Parity Block

Part 1:

Suppose we are given 3 data disks:

disk 1: 1111 0000
disk 2: 1010 1010
disk 3: 0011 1000

————————————————————–

To find compute the redundant disk, we perform mod-2 sum:

disk 4: 0110 0010

 

Part 2:

Suppose we updated the value for disk 2:

disk 2 old value: 1010 1010
disk 2 new value: 1100 1100

————————————————————–

Mod-2 Sum: 0110 0110
*1’s are the position to change (2,3,6,7)

disk 4 original: 0110 0010
disk 4 updated: 0000 0100

Result:
disk 1: 1111 0000
disk 2: 1100 1100
disk 3: 0011 1000
disk 4: 0000 0100

 

Transaction Management Overview

ACID properties:

  • Atomicity: no partial transaction. It’s either all or none.
  • Consistency: for example, when user transfers fund from one account to another, no penny should be loss during the transfer. The ending states should be consistent
  • Isolation: many of the transactions are execute in parallel. This property ensure that the result of T1->T2 is the same as T2->T1. In another words, the transactions are independent from one another.
  • Durability: a transaction should be able to recover if unexpected crush occurs

Recovery manager ensures atomicity and durability properties.
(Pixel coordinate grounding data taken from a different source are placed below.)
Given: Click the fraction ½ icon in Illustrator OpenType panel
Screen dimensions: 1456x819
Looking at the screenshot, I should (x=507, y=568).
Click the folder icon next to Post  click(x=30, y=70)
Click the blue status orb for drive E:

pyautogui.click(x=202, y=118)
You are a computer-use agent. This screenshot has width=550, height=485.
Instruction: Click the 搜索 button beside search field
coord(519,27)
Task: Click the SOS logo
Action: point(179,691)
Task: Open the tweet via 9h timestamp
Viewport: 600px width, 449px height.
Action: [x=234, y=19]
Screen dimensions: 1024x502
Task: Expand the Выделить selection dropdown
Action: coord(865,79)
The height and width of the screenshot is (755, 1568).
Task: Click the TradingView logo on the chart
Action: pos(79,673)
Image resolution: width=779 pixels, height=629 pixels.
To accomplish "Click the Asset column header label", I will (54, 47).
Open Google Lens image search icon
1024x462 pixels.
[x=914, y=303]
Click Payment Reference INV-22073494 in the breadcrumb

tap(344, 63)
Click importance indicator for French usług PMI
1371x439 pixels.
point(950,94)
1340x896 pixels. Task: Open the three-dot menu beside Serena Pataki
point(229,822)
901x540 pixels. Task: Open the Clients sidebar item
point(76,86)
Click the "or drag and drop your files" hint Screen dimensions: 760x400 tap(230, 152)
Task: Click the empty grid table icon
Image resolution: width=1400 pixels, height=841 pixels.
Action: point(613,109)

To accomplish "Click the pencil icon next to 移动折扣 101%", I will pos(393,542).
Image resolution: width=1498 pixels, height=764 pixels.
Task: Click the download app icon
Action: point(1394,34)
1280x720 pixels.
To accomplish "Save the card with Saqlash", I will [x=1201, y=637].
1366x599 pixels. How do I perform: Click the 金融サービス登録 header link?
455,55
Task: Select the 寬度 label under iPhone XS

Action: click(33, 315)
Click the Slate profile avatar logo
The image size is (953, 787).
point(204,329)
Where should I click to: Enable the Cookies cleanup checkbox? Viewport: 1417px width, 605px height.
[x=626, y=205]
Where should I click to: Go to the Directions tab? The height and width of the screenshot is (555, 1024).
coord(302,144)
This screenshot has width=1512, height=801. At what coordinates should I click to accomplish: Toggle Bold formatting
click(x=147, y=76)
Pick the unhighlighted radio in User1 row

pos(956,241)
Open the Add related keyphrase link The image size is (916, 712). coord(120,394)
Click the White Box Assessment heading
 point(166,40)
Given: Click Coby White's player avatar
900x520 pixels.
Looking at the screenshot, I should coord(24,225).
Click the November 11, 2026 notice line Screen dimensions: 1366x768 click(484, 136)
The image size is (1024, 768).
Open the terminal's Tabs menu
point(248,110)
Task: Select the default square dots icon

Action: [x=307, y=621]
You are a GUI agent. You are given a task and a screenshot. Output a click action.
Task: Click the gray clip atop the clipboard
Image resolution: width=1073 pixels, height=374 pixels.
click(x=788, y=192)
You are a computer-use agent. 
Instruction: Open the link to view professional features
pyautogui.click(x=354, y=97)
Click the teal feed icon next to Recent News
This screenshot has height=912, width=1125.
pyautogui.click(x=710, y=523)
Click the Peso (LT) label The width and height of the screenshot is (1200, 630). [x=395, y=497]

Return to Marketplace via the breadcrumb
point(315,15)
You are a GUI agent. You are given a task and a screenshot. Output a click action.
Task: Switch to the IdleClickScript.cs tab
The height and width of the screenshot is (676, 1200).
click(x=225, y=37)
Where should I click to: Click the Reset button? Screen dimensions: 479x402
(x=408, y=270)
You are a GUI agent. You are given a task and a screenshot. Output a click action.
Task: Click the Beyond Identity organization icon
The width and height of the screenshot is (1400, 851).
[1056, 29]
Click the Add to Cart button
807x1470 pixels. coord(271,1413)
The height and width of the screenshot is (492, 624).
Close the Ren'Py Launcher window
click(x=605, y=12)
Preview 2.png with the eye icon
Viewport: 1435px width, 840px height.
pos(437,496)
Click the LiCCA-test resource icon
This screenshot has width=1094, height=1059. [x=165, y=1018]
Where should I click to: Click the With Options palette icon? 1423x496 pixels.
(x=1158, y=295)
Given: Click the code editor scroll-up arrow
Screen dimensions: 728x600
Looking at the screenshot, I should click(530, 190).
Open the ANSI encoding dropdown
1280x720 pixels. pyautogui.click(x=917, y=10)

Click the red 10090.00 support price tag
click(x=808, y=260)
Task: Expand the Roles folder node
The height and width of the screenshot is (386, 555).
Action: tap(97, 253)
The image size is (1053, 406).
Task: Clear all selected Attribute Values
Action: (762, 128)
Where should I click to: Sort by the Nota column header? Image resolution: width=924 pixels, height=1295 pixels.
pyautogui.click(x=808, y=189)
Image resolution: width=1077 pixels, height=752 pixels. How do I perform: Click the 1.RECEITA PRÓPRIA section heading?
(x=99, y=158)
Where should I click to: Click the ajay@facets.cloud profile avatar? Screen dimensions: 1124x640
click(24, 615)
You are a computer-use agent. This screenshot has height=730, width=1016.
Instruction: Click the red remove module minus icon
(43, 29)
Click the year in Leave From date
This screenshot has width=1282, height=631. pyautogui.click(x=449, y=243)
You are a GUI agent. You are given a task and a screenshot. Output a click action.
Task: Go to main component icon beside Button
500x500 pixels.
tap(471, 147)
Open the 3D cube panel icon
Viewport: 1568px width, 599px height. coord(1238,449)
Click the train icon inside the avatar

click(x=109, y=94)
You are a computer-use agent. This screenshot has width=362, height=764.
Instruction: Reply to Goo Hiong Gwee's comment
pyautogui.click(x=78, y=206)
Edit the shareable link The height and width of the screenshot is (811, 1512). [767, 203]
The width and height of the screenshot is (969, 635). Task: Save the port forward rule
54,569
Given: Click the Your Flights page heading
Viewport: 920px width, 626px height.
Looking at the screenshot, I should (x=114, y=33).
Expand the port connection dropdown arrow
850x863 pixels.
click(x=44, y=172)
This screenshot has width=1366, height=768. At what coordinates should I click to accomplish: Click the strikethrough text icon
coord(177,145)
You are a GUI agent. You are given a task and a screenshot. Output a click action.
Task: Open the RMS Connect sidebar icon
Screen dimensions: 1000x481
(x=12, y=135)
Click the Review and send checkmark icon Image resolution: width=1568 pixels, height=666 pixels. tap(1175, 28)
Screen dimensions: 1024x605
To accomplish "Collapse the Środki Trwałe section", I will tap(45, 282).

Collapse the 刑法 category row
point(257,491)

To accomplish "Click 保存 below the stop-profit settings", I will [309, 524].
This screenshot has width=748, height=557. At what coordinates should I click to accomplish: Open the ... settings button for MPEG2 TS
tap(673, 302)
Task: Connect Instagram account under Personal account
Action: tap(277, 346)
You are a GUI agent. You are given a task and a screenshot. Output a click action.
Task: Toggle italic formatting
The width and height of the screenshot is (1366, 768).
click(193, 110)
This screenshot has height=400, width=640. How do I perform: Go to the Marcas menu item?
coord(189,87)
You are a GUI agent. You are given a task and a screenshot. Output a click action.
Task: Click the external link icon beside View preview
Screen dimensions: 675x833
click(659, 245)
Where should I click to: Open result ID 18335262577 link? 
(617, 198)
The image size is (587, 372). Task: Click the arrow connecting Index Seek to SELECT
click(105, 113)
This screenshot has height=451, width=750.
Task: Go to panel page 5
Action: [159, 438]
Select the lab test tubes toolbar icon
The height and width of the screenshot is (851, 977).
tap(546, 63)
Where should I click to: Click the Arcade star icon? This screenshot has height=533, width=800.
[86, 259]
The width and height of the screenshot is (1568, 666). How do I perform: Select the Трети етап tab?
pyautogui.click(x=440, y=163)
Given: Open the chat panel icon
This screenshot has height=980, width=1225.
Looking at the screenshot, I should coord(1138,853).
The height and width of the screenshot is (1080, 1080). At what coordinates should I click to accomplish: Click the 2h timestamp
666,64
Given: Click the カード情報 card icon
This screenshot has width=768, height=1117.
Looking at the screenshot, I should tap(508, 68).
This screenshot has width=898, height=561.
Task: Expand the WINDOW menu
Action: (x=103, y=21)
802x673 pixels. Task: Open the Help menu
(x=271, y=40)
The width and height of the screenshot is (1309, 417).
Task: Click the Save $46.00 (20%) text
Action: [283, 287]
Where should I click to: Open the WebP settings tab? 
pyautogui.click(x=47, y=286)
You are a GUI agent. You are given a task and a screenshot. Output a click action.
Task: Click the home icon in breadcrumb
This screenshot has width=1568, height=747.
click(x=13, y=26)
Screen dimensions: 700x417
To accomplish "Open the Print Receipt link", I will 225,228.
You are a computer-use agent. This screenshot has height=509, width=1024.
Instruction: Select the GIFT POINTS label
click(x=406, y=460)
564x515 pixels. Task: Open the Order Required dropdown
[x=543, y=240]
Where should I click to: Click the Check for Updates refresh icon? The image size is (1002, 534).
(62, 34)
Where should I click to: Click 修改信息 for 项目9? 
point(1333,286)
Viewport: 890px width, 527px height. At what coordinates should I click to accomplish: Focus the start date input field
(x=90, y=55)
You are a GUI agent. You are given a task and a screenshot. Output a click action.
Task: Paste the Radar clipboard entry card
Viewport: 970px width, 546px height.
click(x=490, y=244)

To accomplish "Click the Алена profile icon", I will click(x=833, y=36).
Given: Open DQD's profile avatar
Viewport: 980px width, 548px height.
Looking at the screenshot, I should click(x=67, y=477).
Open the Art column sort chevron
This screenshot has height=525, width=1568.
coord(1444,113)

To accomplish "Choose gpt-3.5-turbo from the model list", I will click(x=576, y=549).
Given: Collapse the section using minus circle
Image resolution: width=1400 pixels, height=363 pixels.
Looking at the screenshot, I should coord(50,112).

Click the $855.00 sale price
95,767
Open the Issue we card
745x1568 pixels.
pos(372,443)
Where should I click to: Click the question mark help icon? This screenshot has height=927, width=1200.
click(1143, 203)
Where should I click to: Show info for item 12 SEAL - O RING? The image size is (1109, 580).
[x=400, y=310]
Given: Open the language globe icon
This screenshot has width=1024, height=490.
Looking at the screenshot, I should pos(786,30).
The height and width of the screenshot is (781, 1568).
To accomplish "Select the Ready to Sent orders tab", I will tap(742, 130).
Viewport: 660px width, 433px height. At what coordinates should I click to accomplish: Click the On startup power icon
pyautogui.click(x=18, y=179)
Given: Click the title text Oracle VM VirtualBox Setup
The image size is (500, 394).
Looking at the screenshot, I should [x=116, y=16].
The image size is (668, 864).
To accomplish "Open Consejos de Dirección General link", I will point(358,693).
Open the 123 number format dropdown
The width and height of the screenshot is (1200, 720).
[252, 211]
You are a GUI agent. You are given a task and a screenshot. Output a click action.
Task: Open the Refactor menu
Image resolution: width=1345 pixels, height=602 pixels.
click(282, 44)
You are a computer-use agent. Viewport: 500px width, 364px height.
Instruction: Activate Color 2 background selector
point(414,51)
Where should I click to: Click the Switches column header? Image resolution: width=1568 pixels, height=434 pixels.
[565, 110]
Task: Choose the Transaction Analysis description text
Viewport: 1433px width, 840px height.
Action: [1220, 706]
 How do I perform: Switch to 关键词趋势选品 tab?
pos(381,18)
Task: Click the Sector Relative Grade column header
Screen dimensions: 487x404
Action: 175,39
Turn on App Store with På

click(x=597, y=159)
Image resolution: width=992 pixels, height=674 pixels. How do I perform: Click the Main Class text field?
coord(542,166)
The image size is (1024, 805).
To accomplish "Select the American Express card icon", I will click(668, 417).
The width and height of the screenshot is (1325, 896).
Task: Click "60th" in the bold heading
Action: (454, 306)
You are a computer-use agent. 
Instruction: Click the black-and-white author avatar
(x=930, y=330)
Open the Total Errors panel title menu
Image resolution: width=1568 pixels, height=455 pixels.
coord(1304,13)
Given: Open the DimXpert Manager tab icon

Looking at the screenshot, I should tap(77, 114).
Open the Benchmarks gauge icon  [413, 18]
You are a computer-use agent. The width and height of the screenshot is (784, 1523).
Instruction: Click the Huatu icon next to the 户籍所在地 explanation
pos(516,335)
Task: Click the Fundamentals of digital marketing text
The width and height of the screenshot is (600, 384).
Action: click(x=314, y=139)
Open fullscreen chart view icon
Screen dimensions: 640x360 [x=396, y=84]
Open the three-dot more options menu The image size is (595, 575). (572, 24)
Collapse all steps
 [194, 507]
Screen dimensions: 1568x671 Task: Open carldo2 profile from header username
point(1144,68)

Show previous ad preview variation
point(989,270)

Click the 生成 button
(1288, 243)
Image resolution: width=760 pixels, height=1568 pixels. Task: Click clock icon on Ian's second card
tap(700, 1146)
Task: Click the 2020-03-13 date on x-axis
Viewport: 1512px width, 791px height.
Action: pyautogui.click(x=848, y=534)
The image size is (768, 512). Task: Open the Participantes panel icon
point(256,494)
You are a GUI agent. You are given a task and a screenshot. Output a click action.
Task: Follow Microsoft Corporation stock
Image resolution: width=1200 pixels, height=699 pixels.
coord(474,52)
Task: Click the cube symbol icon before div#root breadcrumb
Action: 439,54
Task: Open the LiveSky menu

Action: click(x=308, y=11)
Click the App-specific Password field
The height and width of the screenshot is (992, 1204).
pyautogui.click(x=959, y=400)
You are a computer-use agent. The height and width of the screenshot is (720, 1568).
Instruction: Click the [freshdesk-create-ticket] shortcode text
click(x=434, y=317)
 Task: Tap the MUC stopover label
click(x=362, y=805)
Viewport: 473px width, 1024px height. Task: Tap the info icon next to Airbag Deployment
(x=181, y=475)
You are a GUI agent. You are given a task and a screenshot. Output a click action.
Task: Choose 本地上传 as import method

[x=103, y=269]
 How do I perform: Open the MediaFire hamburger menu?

Consistency and isolation is dealt in DB scheduling.

 

Transactions and Schedules

Schedule: a list of actions (reading, writing, aborting or committing) from a set of transactions).

Complete schedule: contains either an abort or a commit action for each transaction whose actions are listed in it

Serial schedule: transaction that are not interleaved.

 

 

 

1.10 Points to Review

  • A database management system (DBMS) is software that supports management of large collections of data. A DBMS provides efficient data access, data independence, data integrity, security, quick application development, support for concurrent access, and recovery from system failure. (Section 1.1)
  • Storing data in a DBMS versus storing it in operating system files has many advantages. (Section 1.3)
  • Using a DBMS provides the user with data independence, efficient data access, automatic data integrity, and security. (Section 1.4)
  • The structure of the data is described in terms of a data model and the description is called a schema. The relational model is currently the most popular data model. A DBMS distinguishes between external, conceptual, and physical schemas and data independence, which are made possible by these three levels of abstraction, insulate the users of a DBMS from the way the data is structured and stored inside a DBMS. (Section 1.5)
  • query language and a data manipulation language enable high-level access and modification of the data. (Section 1.6)
  • transaction is a logical unit of access to a DBMS. The DBMS ensures that either all or none of a transaction’s changes are applied tot he database. For performance reasons, the DBMS processes multiple transactions concurrently, but ensures that the result is equivalent to running the transactions one after the other in some order. The DBMS maintains a record of all changes to the data in the system log, in order to undo partial transactions an recover from system crashes. Checkpointing is a periodic operation that can reduce the time for recovery from a crash (Section 1.7)
  • DBMS code is organized into several modules: the disk space manager, the buffer manager, a layer that supports the abstractions of files and index structures, a layer that implements relational operators, and a layer that optimizes queries and produces an execution plan in terms of relational operators. (Section 1.8)
  • database administrator (DBA) manages a DBMS for an enterprise. The DBA designs schemas, provide security, restore the system after a failure, and periodically tunes the database to meet changing user needs. Application programmers develop applications that use DBMS functionality to access and manipulate data, and end users involve these applications. (Section 1.9)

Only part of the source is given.